Introduction

Conventional optical imaging techniques create a one-to-one mapping between object and image planes. This approach assumes that one can measure ballistic, or non-scattered, light from an object. When a sufficiently opaque material intervenes, most of the light instead undergoes scattering and yields a random speckle pattern at the detector, rendering isomorphic imaging impossible. Nevertheless, a variety of techniques have been developed to allow imaging through opaque materials by filtering out the scattered light1,2,3, performing wavefront shaping of the light incident on the scatterer4,5,6, conducting detailed statistical modeling of the scatterer7, or exploiting intrinsic correlations in the scattered light8,9,10,11. Of these approaches, only the latter method, known as ‘memory effect’ (ME) imaging12,13, allows for imaging through highly scattering media without the need for detailed knowledge of or access to the scatterer, object, or illumination. However, all these previously-demonstrated techniques require that the scatterer and/or object remain stationary during the measurement, which fundamentally limits their applicability.

Several recent approaches have attempted to relax the requirement that the object and/or scatterer remain stationary. For example, imposing a temporal modulation on the source14 or having direct access to the system point spread function (PSF)15 enables fast imaging through quasi-static scattering media. Relatedly, Cua et al.16 show that proper filtering in correlation space enables one to recover the shape of an unchanging object undergoing simple (e.g. linear translational) motion. Finally, Edrei et al.17 use the so-called shower curtain effect to image a static object through a dynamic scatterer. However, this method requires knowledge about the location of the scatterer as well as significant signal averaging, which does not allow for a direct generalization to moving objects.
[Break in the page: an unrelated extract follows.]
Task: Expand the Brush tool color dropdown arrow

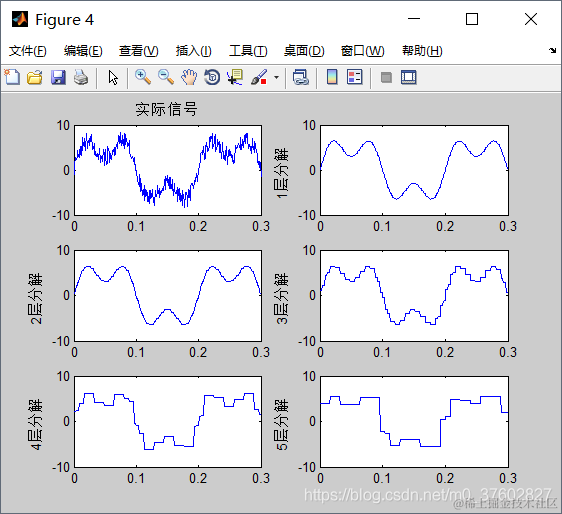Action: point(276,77)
Thus, none of the previously-developed methods can faithfully image arbitrary object motion through a dynamic, unknown scatterer.

Here, we demonstrate a method for imaging through opaque media when the object and scatterer involve arbitrary dynamics that may even exceed the measurement rate of the detector. By using a modulator to temporally-code the speckle image on the time scale of the scene dynamics18 (i.e., faster than the detector frame rate), we ‘timestamp’ the dynamics in the time-integrated signal collected by the detector. We then use a dictionary learning approach19 to recover multiple high-speed speckle frames from a single acquisition, and independently process these de-multiplexed speckle images to estimate the scene at each frame, yielding an effective framerate that is faster than the detector. In this way, we realize single-shot video through an opaque scatterer. The technique makes no assumptions about the dynamics of the object or scatterer and requires modifications only to the detector system (i.e., does not require access to the source or scatterer). Furthermore, the method is independent of the post-processing performed on the recovered speckle, and therefore provides an effective boost to the frame rate of any previously-studied coherent imaging technique and broadens their efficacy in real-world scenarios.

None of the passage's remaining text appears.